[Collected data]
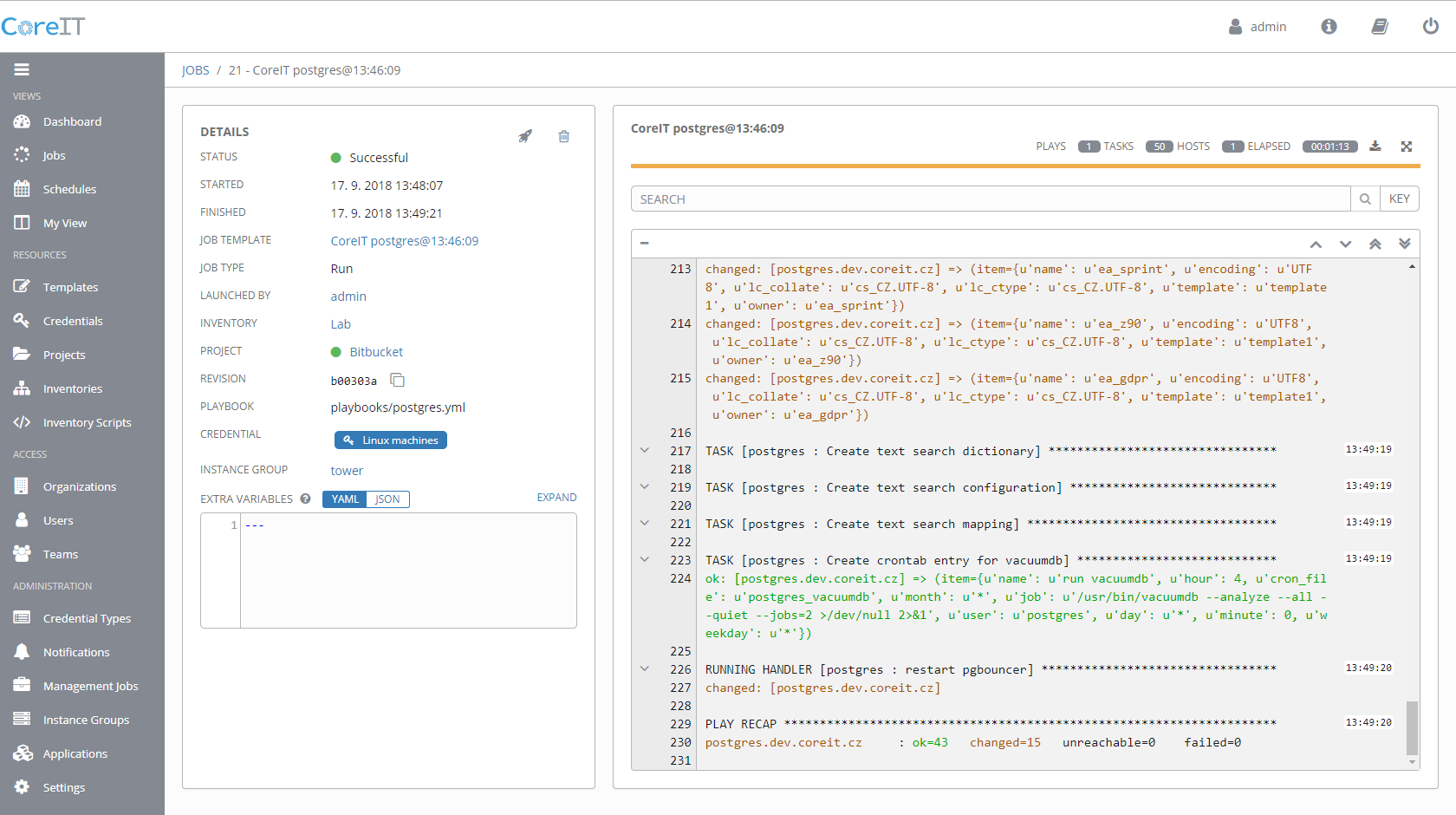Switch extra variables to JSON format

[x=387, y=499]
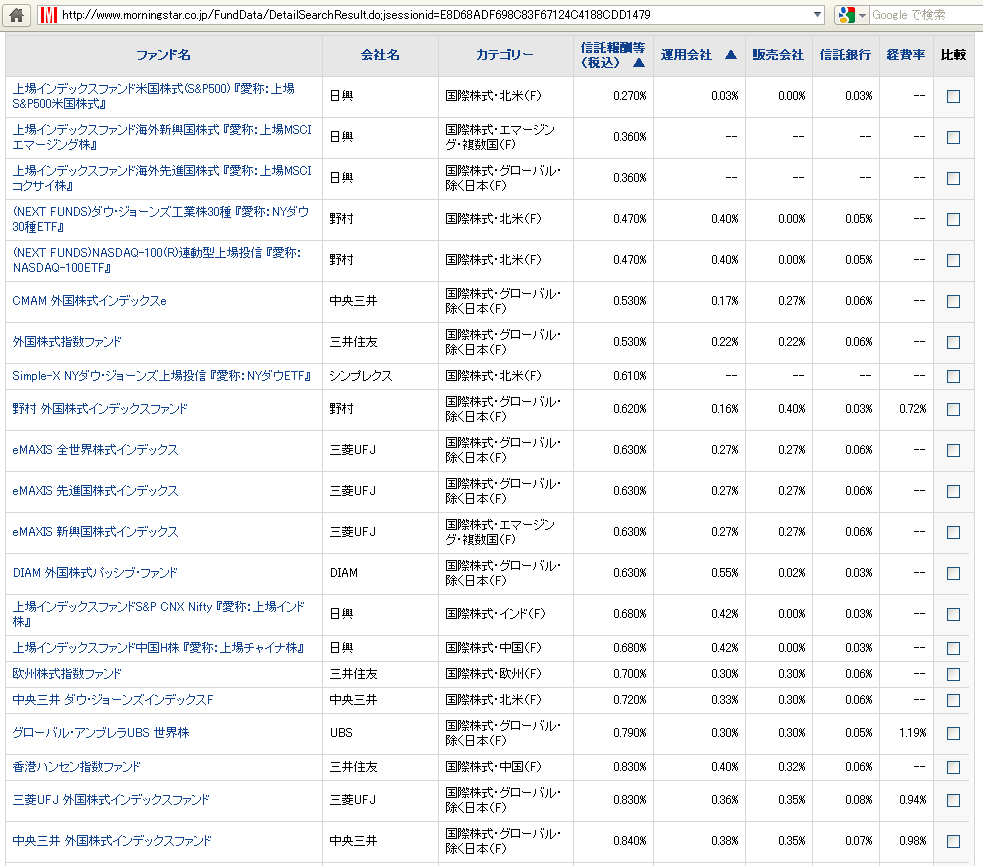Open the address bar history dropdown arrow
Image resolution: width=983 pixels, height=866 pixels.
point(817,15)
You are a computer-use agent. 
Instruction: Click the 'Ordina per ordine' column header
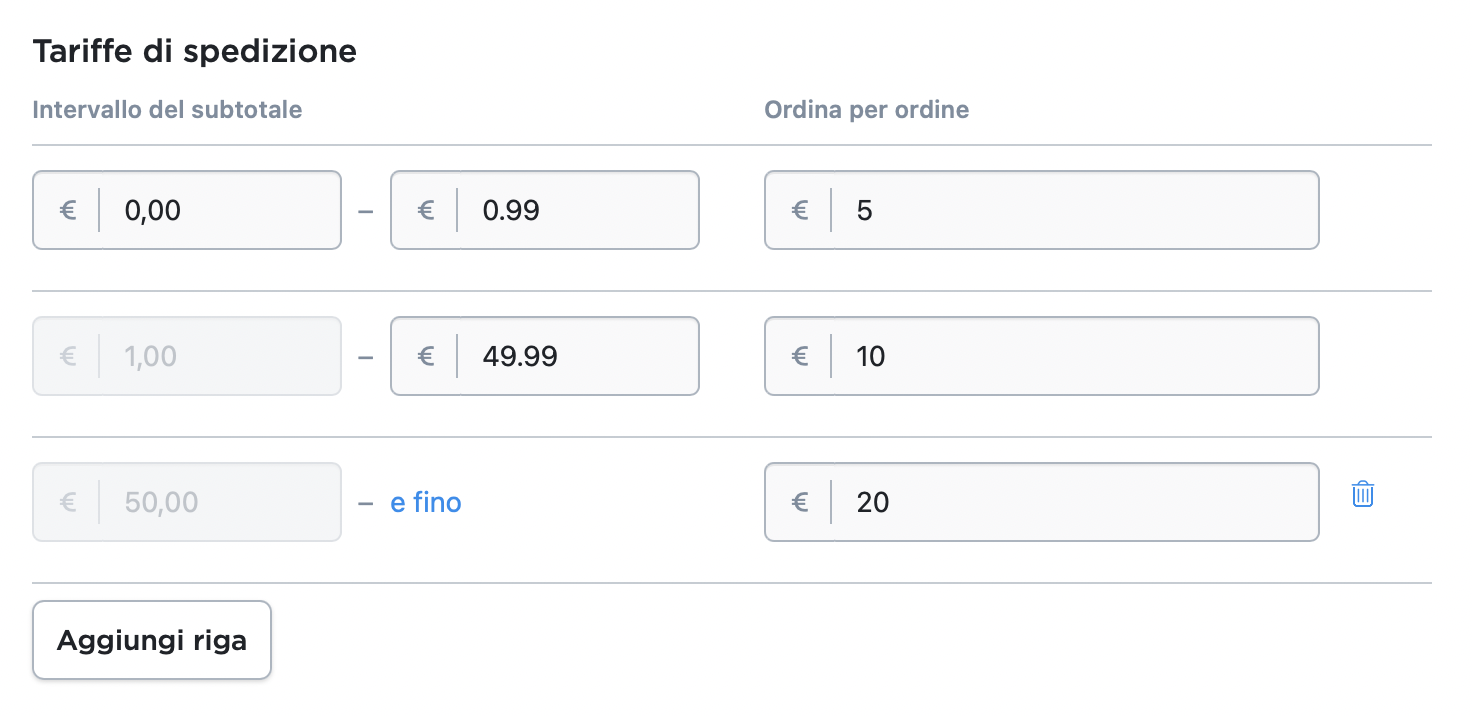866,110
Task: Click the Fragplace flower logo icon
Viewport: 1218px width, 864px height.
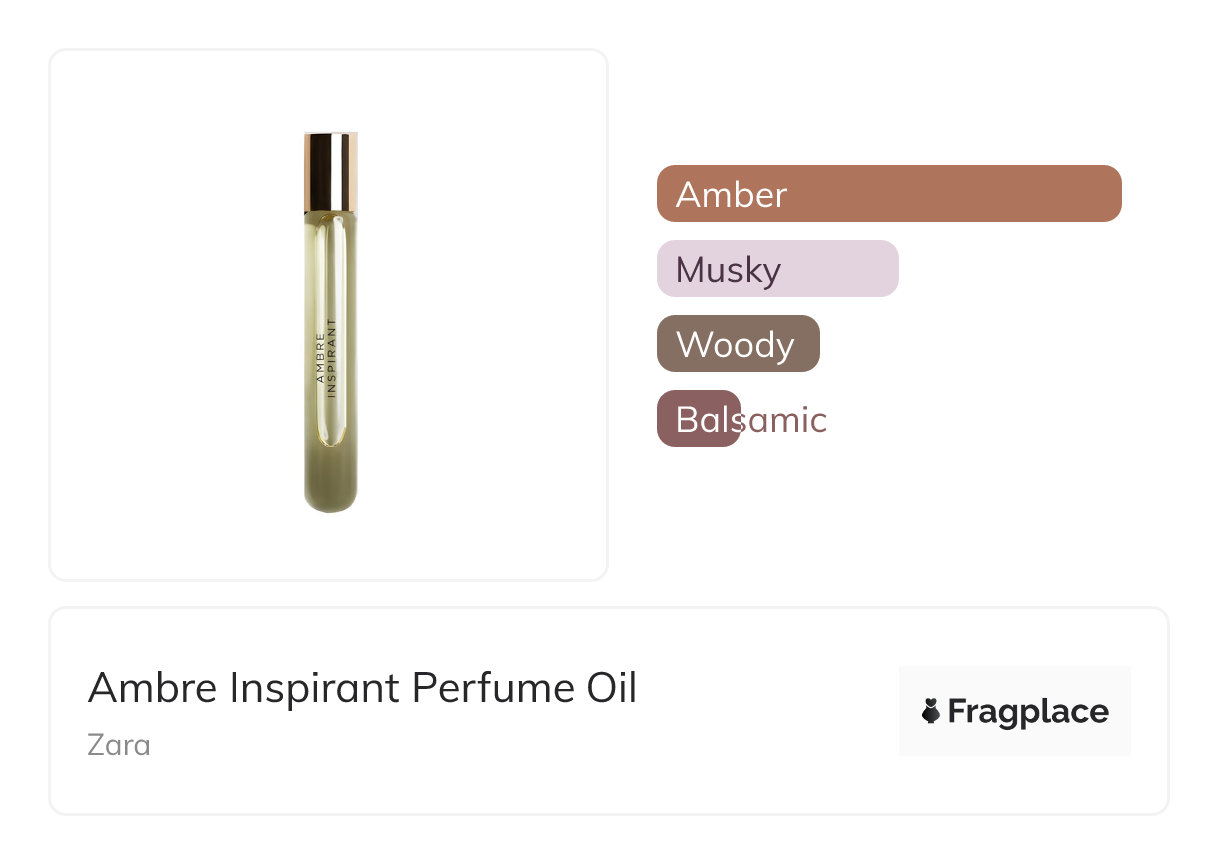Action: coord(931,711)
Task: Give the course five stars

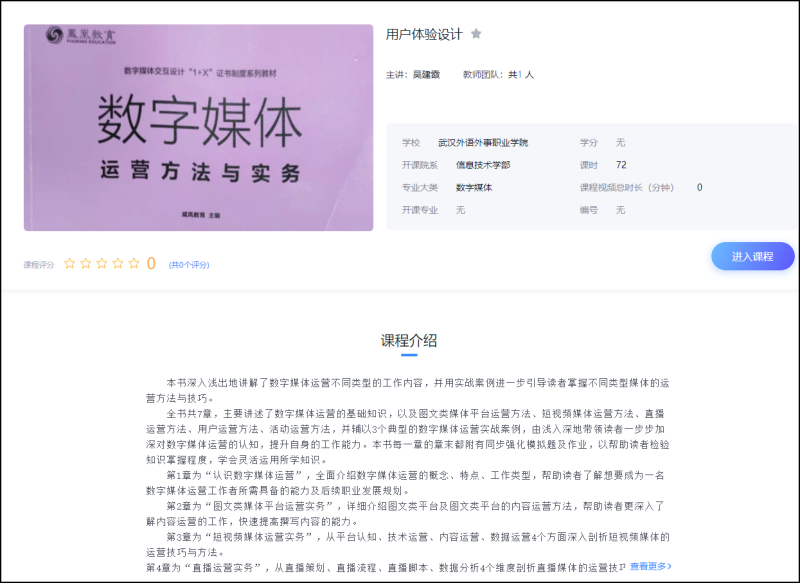Action: coord(134,264)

▸ **Exercise directions**
Leaving all pictures aside, print exactly the lines from the one that contains "Viewport: 1218px width, 864px height." through the last line of the data above, inclusive.

▸ **Task response**
Viewport: 1218px width, 864px height.
Action: coord(931,711)
Task: Give the course five stars

Action: coord(134,264)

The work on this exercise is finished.